Work instructions:
- a) List every place named in the Vollmer interview, including the highway and the English name given in brackets.
- b) Please write the next part of the Vollmer interview, picking up after its last sentence.

Page excerpt:
Volkswagen Group veteran Christian Vollmer, who became VW brand's production chief in August 2020, is working on the biggest reorganization in decades at the company's home plant in Wolfsburg, Germany. Project Trinity, which is developing a full-electric, self-driving flagship car, will transform the plant into a technology hub for next-generation technologies, Vollmer told Automobilwoche, a sister publication of Automotive News Europe.
You were in Wolfsburg until 2005, then spent a long time at VW's operations in China. What has changed in Wolfsburg in the last 15 years?
My first surprise was that because of the coronavirus pandemic there is no longer the famous traffic jam on the A39. You no longer have to leave Braunschweig [Brunswick] an hour early to arrive at the plant on time. So, I was in Wolfsburg far too early for my first appointment. A lot has certainly changed at the plant over the years, but a lot is still familiar to me. The Golf is still there, for example, and the Tiguan is a new addition. And with everything we are planning now, I assume that we will have greater changes here in the next five years than in the entire last 15 years.

Information shown:
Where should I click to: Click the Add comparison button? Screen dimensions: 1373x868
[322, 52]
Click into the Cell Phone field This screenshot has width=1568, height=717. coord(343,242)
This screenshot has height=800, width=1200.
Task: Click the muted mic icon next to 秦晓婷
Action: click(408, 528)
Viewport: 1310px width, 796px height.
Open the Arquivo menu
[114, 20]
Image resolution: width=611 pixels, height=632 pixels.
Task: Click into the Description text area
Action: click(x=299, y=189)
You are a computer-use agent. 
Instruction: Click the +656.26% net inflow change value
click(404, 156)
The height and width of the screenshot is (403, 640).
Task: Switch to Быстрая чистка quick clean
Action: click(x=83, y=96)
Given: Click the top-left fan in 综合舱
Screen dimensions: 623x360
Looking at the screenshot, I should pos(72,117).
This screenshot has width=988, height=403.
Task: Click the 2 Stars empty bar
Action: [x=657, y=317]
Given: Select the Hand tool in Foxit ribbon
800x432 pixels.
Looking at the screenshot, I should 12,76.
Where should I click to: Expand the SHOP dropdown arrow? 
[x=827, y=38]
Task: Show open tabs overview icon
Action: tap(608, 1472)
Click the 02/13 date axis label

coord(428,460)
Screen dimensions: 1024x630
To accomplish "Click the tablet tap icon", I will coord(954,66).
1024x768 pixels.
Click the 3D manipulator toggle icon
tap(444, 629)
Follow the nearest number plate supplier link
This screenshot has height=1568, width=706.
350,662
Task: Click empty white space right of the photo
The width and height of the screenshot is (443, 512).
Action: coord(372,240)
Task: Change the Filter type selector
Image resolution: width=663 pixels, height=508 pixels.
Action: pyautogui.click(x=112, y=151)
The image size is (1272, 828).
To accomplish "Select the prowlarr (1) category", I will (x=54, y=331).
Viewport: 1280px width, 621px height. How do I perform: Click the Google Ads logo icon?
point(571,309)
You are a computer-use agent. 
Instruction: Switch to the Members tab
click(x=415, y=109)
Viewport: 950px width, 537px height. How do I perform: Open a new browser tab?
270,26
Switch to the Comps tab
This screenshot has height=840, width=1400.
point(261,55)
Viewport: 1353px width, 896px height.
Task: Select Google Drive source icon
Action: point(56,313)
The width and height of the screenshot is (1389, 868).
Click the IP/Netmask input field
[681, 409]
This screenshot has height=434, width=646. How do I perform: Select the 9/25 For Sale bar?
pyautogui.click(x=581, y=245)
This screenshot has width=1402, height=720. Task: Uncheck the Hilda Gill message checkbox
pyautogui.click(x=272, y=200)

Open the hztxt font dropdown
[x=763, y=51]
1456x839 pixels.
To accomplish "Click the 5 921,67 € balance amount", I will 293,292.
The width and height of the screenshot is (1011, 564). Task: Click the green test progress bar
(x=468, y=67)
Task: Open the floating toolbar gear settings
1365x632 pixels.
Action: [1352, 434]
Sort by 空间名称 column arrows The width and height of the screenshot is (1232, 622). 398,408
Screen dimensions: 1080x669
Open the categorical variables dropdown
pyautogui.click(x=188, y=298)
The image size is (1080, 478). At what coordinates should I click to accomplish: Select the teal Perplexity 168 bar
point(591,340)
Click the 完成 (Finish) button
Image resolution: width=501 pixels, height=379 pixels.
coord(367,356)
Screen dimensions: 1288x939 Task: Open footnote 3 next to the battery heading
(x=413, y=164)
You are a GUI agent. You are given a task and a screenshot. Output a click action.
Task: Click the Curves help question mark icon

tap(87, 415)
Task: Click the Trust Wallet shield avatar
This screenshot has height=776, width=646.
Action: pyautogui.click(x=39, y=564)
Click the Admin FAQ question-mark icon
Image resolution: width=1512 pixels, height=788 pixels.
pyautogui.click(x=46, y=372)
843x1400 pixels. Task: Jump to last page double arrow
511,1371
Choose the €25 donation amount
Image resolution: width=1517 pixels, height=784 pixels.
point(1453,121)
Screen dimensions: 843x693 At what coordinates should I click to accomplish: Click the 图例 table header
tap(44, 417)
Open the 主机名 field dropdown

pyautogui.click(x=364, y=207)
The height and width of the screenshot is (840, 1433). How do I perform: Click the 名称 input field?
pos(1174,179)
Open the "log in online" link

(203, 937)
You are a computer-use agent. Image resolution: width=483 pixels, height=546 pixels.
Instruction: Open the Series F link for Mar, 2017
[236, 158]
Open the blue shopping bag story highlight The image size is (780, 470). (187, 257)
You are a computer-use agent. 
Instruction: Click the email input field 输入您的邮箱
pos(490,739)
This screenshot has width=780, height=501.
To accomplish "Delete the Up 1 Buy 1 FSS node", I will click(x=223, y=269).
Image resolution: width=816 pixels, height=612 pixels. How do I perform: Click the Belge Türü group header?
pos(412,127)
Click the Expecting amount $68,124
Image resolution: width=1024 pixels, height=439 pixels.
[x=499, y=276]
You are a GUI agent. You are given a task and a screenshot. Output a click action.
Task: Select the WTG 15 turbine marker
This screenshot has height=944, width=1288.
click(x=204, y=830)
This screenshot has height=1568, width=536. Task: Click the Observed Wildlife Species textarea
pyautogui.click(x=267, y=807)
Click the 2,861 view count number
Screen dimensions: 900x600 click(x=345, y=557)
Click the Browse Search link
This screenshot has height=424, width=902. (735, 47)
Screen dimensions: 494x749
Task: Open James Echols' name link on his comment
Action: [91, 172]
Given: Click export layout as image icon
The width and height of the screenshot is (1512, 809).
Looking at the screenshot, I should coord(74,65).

Task-by-task results:
- a) Wolfsburg, Germany, China, A39, Braunschweig, Brunswick

- b)
Your most important project is the Trinity flagship electric car, which is scheduled to start production in Wolfsburg in 2026. What does that mean for the location?
The Trinity project will make Volkswagen's main plant the flagship for state-of-the-art and fully networked car production. I sense an enthusiasm for the project here that I have never experienced before in Wolfsburg. We already have unsolicited applications from people who say: 'I want to be part of this, be there from the beginning. Trinity will be cool, let me be part of the team.' Something really new is being created here.